Don't throw out your linked lists just yet, though. If we build the 60 million element array above by inserting elements into the middle, it would take weeks, despite the cache advantage. In applications where insertions and deletions in the middle are frequent, arrays just don't work. Also, arrays have the distinct disadvantage that they are slow to grow, and in a fragmented memory pool, it may not be possible to allocate a large array at all. We need something with the cache advantages of an array but the quick insertions and incremental growth of a linked list.

Enter the unrolled linked list. In simple terms, an unrolled linked list is a linked list of small arrays, all the same size N. Each is small enough that inserting or deleting from it is quick, but large enough so that it fills a cache line. An iterator pointing into the list consists of both a pointer to a node and an index into that node.

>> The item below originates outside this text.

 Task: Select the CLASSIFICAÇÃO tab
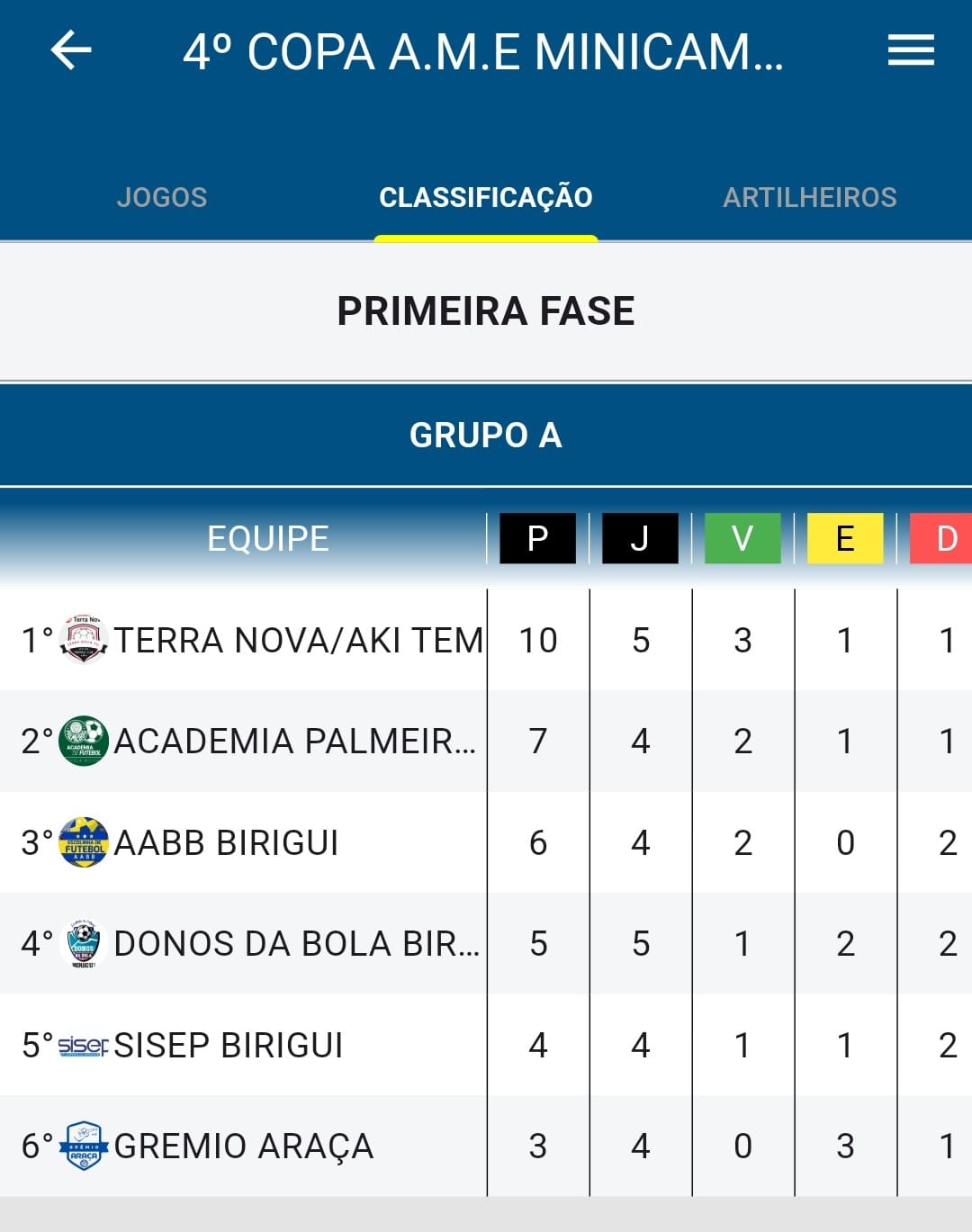point(486,197)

Let's consider insertion first. If there is space left in the array of the node in which we wish to insert the value, we simply insert it, requiring only O(N) time. If the array already contains N values, we create a new node, insert it after the current one, and move half the elements to that node, creating room for the new value. Again, total time is O(N). Deletion is similar; we simply remove the value from the array. If the number of elements in the array drops below N/2, we take elements from a neighboring array to fill it back up. If the neighboring array also has N/2 values, then we merge it with the neighboring array instead. Those familiar with B-Trees may note some similarities in these operations.

Your first reaction may be that it seems wasteful to have every array being potentially half-empty. On average, though, each array will be about 70% full. Even in the worst case, this can be competitive with ordinary linked lists, which require at least one and as many as four or five words of overhead per element. By amortizing space overhead over several elements, an unrolled linked list can achieve very close to the compactness of an ordinary array. The overhead per element is proportional to 1/N, and in practice is at most a few bits per element. We can adjust N to trade off compactness and operation time. The space advantage becomes much greater when we consider lists of small values like characters or bits. Finally, we can set a higher low-water mark than 50% if necessary, at the cost of more frequent node splits and merges.

Although space is critical in many applications, the primary advantage of unrolled linked lists is their cache behavior. If each node is roughly a multiple in size of the cache line size and all are full, and B is the cache line size, we can traverse each node optimally (N/B cache misses), and traverse the list with about (n/N+1)(N/B) cache misses, very close to the optimal n/B cache misses for realistic values of N.  In the average case we need about 40% more cache misses than traversing an array, and in the worst case we need about twice as many - which sounds a lot better than 14 to 50 times as many.

In practice there's a bit of extra overhead for dealing with the added complexity. I tried out a simple unrolled linked list in our original experiment with a list of 60 million integers. I placed 124 integers in each node. With all nodes full, and a fragmented memory pool, it created the list in 0.64 seconds and traversed it in 0.10 seconds, about 2.5 times slower than the array (we may be observing some L2 cache effect here). With the nodes 50% full, it required about 0.15 seconds. Total space usage with all nodes full was 17% more than the array; with 50% usage it was about twice this, of course. Memory pooling could narrow the space gap.

One small issue with unrolled linked lists is keeping track of the number of elements in each array. One easy and space-efficient way to deal with this, where applicable, is to use some reserved "null" value to fill unused array slots. By aligning the nodes, sometimes the number of elements can be stored in the low bits of the pointers. Otherwise it adds a bit of overhead per node.

I hope some of you found this illuminating. I hope to talk about more cache-sensitive data structures in the future, and talk about cache-oblivious data structures. Please ask any questions you have. Thanks for reading.

Derrick Coetzee
This posting is provided "AS IS" with no warranties, and confers no rights.